In some scenarios, there may be the need to extend the default built-in login mechanism for end-users. Some common scenarios that require such extension are:
- Validate if the user is active on an external system
- Captcha validation
- Validate extra login data (besides username and password)
To successfully extend the existing end-users login logic you need to perform three steps:
- Extend the Users' data model
- Create the server-side validation logic
- Extend the default Login action
Extend the Users' data model
The existing Users data model can be extend but not modified, since it's a core component of OutSystems. However, extending it allows for customizations while still relying on the core authentication mechanisms.
Extending the Users' data model requires creating a new Entity with a 1-to-1 relationship to the User entity.
You can apply the following steps in Reactive Web, Mobile, and Traditional Web applications.
Inside your module that contains the Login screen, switch to the Data tab. You should have a reference to the User entity, located under (System).
Add a new Entity, named UserExtended.
Change the Id attribute Data Type to User Identifier. This creates a 1-to-1 relationship between the User entity and your UserExtension entity.
Add the attributes needed for your particular use case. For instance, add an attribute named ExpirationDate with the Date data type.
The attribute used here is an example. Later on, you will check the expiration date. If the expiration date is later than the current date, the user will be able to login. Otherwise, the user can't log in. Note that you aren't implementing the functionality to fill the attribute with data. For that, you would need to create a back office or automate the creation of the records in the UserExtension entity.
Create the server-side validation logic
For security reasons, all validations related to authentication should be done at the server-side (that is, inside a Server Action).
The following steps describe the creation of a Server Action that validates if the Expiration Date is in the future. In the opposite scenario, if the expiration date is in the past, an Exception is raised.
In the Logic tab, create a new Server Action named ValidateUserExpirationDate.
Inside the flow of the ValidateUserExpirationDate server action, add an Aggregate that fetches the data from the UserExtension entity. Use the following filter
UserExtension.Id = GetUserId()to fetch only the data for the current user.
As best practice, you may also set the Max. Records property of the Aggregate to 1.
Add an If after the Aggregate with the following Condition
GetUserExtensionById.List.Current.UserExtension.ExpirationDate >= CurrDate()where GetUserExtensionById is the name of the Aggregate created in the previous step.
Connect the True branch of the If to an End.
Connect the False branch of the If to a Raise Exception.
You may need to create a new Exception if you don't have one created already.
The flow should be similar to:
Depending on your specific use case, you can define more complex validations.

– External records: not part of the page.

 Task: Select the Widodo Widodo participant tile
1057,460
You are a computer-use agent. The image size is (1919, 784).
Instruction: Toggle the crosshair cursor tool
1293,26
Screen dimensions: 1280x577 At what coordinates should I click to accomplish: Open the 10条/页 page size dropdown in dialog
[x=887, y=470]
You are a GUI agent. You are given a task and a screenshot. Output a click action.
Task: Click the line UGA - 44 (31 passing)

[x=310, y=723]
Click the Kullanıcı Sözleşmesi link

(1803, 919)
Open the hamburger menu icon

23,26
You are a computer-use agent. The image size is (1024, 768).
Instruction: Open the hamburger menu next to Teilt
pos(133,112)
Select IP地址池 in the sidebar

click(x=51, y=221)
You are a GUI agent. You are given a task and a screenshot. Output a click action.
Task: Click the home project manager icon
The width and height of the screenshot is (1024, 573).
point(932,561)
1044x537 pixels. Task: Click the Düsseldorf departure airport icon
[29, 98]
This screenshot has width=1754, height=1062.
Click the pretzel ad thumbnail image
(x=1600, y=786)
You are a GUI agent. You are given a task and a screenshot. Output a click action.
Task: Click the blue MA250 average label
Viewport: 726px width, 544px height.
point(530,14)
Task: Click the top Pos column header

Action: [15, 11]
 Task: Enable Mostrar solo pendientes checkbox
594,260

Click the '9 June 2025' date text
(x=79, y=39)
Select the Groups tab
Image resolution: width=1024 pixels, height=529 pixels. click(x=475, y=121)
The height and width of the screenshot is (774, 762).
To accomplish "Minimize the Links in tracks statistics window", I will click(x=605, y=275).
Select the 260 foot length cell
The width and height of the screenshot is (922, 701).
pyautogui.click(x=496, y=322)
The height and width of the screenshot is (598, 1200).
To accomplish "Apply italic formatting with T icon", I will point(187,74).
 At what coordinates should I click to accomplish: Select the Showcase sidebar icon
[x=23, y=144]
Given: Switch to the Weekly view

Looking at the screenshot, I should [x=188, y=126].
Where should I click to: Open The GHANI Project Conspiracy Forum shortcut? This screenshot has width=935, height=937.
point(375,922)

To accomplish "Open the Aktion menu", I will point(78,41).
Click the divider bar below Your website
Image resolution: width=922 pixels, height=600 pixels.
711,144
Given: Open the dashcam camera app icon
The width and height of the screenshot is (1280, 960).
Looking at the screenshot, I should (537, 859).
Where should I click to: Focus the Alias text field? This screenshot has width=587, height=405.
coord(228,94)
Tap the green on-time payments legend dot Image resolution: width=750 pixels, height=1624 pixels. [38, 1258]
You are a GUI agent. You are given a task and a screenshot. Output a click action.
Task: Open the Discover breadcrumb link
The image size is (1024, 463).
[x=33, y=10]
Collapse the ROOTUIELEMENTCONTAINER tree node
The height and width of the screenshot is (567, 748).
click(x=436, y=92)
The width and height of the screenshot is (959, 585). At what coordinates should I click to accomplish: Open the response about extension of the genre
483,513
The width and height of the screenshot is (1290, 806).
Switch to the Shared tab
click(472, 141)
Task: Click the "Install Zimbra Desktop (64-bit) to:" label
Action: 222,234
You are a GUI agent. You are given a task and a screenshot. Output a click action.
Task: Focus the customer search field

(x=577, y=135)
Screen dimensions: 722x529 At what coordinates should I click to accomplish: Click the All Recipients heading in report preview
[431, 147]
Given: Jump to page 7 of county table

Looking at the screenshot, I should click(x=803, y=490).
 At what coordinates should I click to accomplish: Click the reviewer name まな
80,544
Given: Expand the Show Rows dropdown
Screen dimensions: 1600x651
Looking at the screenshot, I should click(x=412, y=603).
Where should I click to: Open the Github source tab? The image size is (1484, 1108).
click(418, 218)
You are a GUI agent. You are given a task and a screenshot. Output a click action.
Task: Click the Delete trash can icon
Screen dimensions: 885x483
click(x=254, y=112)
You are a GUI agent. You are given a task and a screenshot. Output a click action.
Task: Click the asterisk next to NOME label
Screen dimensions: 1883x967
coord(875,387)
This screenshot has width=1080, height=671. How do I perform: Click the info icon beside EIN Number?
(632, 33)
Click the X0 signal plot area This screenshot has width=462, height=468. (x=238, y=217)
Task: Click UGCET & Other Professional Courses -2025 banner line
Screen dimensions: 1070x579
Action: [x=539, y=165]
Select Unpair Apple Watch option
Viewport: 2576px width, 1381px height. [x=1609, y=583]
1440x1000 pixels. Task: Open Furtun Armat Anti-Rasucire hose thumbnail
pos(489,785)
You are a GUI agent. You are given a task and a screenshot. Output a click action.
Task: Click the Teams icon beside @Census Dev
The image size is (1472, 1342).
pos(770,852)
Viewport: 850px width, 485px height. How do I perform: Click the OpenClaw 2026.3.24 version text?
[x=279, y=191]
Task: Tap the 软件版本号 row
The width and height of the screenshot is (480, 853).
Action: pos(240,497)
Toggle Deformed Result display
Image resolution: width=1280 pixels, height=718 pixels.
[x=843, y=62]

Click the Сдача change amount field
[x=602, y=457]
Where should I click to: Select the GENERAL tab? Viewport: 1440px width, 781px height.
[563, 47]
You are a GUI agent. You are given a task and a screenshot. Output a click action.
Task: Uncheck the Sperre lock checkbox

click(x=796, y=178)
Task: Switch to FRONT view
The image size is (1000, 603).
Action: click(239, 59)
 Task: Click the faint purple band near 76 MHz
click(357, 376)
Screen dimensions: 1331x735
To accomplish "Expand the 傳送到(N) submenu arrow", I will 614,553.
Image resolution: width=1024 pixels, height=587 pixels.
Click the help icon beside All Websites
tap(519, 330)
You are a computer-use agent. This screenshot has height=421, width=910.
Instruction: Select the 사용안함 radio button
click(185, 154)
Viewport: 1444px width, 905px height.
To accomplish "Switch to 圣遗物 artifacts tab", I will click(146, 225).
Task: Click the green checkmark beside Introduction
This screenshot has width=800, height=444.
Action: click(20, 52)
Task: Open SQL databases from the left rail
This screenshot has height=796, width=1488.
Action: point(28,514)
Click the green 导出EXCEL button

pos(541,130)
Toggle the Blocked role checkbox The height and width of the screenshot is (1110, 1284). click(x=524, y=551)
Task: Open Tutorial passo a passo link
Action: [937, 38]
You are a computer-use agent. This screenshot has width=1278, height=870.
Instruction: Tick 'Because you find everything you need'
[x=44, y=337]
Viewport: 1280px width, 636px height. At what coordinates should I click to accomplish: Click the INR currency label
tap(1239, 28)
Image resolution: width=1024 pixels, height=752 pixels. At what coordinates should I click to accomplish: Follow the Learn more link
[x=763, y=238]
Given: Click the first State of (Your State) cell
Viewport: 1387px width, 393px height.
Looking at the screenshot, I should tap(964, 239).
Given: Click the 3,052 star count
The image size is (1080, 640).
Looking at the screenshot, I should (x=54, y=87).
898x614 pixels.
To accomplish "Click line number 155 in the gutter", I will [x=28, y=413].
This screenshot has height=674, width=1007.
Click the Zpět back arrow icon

To do that, adapt the server action to match your specific requirements.
Change the default Login action
The actual login logic is different depending on the type of application you are working on.
If your application is Traditional Web, skip the following section.
In Reactive Web and Mobile
The default logic for the login is implemented in multiple places. You have the Login screen (located in the Interface tab, under the Common UI Flow). Upon login, the Login client action of the screen is executed. This client action submits the login information to the server by executing the DoLogin Server Action.
You can find this Server Action in the Logic tab under the Server Actions > Authentication folders.
Extending the login logic should be done at the server side, namely inside the DoLogin action.
After the existing User_Login, add another Run Server Action to the ValidateUserExpirationDate server action created in the previous section.
Due to the way the ValidateUserExpirationDate is defined, the actual login will be aborted (due to the raised exception) if the Expiration Date is in the past.
In Traditional Web
The default login logic is implemented inside the Login screen (located in the Interface tab, under the Common UI Flow).
Add a Run Server Action immediately after the User_Login to the ValidateUserExpirationDate server action created before.
Note that if the Expiration Date is in the past, an Exception is raised inside the ValidateUserExpirationDate. That will cause the login to be aborted.